_What the task asks_
Answer with nothing but the number of lines in the listing below that contain "لأداء".

_Information supplied_
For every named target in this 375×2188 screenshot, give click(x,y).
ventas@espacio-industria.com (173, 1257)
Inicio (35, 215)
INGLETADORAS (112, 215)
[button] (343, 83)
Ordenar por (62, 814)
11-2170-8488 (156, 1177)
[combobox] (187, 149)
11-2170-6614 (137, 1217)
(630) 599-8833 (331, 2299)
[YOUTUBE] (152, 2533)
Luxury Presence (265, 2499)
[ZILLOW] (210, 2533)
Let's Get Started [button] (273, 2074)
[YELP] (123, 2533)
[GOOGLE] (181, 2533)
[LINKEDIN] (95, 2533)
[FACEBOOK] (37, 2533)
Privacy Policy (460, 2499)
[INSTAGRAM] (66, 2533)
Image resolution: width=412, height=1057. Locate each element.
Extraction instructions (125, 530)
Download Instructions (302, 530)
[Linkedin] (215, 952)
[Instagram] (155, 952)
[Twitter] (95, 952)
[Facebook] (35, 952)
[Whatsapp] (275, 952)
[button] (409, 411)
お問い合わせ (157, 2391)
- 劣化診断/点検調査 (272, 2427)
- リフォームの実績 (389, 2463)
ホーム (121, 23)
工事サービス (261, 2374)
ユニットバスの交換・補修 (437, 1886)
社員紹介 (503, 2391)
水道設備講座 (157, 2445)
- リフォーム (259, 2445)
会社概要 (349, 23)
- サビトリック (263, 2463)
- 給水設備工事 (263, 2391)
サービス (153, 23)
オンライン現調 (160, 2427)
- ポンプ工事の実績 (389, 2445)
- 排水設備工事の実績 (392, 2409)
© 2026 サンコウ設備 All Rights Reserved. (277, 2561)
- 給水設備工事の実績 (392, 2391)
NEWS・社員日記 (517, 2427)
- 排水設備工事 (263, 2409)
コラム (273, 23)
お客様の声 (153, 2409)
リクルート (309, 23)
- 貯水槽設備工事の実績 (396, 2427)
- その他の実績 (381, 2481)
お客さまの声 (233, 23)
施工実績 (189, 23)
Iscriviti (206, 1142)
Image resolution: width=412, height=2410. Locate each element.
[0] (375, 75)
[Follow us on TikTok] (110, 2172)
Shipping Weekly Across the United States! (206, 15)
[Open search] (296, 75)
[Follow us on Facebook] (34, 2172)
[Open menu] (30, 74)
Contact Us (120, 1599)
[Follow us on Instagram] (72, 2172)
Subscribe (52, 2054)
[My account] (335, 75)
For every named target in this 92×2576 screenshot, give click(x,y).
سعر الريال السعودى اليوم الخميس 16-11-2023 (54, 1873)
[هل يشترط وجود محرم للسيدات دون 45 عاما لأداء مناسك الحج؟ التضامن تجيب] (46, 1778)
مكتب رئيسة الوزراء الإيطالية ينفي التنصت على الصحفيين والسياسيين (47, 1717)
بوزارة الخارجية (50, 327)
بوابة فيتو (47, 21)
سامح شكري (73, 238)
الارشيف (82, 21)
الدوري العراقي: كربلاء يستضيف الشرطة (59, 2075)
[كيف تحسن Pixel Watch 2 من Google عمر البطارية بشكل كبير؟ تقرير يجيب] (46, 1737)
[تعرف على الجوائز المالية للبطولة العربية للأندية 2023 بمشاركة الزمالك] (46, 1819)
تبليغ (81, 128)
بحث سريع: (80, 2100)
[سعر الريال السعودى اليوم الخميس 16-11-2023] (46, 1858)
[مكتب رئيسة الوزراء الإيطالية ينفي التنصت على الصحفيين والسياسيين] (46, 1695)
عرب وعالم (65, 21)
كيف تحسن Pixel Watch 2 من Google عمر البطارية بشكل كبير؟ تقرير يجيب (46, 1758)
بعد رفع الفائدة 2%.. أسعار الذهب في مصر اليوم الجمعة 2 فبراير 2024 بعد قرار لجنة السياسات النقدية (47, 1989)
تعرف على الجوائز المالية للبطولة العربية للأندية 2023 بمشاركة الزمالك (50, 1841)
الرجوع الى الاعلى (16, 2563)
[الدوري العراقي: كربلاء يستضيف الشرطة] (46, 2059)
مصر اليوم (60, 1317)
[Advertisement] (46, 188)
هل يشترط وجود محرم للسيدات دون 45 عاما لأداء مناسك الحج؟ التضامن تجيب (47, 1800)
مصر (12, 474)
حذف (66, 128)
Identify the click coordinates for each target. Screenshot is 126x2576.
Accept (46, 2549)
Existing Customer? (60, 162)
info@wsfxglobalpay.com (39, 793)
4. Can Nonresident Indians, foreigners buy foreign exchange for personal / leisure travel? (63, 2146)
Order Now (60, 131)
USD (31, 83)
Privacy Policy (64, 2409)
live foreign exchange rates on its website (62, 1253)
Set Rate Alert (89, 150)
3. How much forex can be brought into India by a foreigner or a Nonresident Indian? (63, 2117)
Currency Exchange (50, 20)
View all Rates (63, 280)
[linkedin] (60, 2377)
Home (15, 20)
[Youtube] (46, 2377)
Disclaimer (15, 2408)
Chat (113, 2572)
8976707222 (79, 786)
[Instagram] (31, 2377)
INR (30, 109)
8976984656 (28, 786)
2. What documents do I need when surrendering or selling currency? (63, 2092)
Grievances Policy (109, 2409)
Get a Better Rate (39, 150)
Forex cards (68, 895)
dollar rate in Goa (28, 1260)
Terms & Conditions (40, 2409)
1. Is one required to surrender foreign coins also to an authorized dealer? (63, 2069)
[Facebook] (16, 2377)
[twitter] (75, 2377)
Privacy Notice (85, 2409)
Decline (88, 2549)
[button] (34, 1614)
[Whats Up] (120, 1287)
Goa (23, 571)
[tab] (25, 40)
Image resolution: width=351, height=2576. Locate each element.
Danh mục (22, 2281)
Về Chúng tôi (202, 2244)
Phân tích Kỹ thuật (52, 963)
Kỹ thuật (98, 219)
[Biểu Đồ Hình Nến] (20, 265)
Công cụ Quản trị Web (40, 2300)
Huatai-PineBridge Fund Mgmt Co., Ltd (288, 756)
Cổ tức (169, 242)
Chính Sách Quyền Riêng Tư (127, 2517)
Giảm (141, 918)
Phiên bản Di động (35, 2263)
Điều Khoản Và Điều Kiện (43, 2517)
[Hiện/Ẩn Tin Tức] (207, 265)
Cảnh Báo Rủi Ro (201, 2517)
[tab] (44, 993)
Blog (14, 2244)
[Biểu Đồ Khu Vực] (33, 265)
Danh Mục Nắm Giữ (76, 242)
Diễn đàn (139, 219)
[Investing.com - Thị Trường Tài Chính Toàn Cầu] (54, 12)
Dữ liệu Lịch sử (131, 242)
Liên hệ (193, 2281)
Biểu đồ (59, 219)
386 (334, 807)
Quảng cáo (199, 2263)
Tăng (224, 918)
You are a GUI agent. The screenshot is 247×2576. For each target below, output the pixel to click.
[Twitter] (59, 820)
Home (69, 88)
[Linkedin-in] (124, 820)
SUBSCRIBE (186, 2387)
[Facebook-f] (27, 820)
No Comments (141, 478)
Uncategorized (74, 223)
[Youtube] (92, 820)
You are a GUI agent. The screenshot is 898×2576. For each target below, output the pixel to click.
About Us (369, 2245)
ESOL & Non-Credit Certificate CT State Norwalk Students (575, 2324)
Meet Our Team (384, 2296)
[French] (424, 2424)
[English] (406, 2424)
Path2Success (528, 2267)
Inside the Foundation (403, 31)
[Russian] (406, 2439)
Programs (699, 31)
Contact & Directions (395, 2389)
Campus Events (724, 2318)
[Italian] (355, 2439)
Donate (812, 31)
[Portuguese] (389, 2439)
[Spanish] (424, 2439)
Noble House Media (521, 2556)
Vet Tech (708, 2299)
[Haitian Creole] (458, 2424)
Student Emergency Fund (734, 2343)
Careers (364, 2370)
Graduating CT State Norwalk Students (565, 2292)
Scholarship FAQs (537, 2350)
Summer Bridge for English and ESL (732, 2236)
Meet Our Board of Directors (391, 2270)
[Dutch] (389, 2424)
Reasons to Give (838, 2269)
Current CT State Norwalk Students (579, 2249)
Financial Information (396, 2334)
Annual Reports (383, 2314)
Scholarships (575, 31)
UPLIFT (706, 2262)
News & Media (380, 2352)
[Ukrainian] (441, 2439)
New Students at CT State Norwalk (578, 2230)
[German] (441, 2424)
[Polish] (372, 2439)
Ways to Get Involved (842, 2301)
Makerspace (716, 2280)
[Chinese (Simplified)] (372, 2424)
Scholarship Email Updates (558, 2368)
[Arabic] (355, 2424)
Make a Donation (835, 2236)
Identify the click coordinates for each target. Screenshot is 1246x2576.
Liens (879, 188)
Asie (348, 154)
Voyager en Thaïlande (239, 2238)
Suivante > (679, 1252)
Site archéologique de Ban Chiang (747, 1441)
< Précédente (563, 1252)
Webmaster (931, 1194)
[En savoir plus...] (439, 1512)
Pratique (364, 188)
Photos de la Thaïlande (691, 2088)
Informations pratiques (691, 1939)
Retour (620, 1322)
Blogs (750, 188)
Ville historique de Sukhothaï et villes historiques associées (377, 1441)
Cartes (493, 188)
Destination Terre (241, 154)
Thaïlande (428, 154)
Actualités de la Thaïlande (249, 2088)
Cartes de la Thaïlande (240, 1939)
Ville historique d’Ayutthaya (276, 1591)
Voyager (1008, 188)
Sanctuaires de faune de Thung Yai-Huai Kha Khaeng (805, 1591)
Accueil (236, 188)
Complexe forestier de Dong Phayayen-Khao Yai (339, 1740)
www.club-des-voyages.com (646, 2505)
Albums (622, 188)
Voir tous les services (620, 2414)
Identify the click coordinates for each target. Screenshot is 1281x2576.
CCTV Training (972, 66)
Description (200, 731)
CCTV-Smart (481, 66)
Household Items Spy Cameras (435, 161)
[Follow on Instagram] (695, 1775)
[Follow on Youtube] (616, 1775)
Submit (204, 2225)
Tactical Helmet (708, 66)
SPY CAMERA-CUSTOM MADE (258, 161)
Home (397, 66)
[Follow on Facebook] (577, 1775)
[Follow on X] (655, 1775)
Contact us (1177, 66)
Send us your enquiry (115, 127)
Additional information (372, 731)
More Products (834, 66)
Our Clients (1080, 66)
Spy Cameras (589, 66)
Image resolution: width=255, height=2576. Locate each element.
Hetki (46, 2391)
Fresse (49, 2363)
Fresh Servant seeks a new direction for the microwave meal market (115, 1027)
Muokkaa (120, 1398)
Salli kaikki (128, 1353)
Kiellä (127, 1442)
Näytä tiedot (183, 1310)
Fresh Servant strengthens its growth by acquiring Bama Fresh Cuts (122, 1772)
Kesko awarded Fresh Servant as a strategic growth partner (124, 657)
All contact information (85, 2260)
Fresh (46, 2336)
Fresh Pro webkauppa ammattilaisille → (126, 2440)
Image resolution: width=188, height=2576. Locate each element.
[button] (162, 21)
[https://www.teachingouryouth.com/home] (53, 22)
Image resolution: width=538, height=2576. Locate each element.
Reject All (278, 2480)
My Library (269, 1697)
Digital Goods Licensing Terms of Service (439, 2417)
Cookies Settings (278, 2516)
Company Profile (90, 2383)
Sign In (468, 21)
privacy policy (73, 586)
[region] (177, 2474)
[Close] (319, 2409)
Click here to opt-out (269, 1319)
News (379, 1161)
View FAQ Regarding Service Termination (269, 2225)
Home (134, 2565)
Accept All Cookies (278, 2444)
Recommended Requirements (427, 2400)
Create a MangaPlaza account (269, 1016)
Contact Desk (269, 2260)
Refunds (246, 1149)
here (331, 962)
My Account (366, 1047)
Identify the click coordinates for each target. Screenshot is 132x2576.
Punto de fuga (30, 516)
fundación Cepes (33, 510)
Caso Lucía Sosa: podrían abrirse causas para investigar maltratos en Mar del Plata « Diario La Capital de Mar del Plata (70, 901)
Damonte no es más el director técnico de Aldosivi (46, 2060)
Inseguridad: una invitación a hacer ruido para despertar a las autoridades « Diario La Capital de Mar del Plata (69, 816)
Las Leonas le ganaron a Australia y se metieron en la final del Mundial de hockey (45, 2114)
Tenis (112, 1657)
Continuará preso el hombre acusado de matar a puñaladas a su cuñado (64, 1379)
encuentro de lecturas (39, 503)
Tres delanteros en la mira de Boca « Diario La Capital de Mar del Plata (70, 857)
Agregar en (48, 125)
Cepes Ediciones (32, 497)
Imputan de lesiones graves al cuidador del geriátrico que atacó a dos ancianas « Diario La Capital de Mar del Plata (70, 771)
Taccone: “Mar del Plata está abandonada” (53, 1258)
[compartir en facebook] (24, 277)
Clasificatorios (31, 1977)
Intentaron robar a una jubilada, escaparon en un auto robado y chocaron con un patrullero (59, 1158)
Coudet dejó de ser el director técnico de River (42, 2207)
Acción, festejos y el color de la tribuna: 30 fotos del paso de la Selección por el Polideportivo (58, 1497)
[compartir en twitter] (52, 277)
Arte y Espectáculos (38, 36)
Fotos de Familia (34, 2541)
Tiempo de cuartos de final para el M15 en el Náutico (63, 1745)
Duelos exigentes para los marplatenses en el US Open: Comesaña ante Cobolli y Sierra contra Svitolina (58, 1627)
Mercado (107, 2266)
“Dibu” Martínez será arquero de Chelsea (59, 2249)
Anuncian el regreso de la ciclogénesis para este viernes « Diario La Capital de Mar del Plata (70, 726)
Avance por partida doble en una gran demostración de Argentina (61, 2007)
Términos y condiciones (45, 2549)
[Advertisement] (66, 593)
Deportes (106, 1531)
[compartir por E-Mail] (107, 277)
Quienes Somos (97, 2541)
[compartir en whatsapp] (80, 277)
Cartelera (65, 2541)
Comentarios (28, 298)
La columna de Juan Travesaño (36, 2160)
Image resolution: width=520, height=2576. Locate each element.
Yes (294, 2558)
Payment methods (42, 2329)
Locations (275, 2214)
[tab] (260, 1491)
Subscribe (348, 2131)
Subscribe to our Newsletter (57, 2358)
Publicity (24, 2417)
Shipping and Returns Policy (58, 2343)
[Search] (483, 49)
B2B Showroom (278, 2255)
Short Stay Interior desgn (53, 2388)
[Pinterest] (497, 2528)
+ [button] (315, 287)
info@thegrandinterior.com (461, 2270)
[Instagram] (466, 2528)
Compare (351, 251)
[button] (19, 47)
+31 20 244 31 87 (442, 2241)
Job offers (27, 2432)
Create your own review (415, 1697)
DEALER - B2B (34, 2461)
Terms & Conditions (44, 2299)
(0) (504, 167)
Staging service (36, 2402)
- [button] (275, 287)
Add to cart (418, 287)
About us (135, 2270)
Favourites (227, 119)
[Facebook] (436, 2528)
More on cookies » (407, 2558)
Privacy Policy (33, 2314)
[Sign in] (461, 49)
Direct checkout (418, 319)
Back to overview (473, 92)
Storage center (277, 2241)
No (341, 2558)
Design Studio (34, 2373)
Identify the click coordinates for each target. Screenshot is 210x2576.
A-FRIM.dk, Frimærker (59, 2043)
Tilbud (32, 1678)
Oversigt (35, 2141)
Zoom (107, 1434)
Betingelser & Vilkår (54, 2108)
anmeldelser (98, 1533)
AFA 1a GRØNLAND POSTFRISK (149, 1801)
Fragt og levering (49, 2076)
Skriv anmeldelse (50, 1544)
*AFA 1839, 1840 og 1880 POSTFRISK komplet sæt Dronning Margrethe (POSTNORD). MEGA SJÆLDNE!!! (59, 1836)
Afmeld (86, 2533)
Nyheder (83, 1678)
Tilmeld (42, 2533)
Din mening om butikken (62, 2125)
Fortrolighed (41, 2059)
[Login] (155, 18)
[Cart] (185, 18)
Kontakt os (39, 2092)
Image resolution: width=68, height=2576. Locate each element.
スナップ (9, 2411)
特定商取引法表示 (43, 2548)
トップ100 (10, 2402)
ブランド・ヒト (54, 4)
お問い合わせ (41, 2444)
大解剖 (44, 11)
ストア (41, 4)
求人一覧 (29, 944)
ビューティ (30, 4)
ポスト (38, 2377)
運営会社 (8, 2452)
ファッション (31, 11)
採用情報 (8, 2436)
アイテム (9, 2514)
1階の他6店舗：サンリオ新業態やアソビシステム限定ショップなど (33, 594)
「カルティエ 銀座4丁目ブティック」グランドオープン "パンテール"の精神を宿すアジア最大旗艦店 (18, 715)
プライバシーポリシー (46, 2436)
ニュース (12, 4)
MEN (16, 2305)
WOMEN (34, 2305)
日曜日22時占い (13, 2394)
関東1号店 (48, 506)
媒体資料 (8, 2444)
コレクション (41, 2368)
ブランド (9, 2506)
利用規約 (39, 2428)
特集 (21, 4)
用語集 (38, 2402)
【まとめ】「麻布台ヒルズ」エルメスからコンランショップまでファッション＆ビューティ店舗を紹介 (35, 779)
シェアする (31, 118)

_Written answer_
2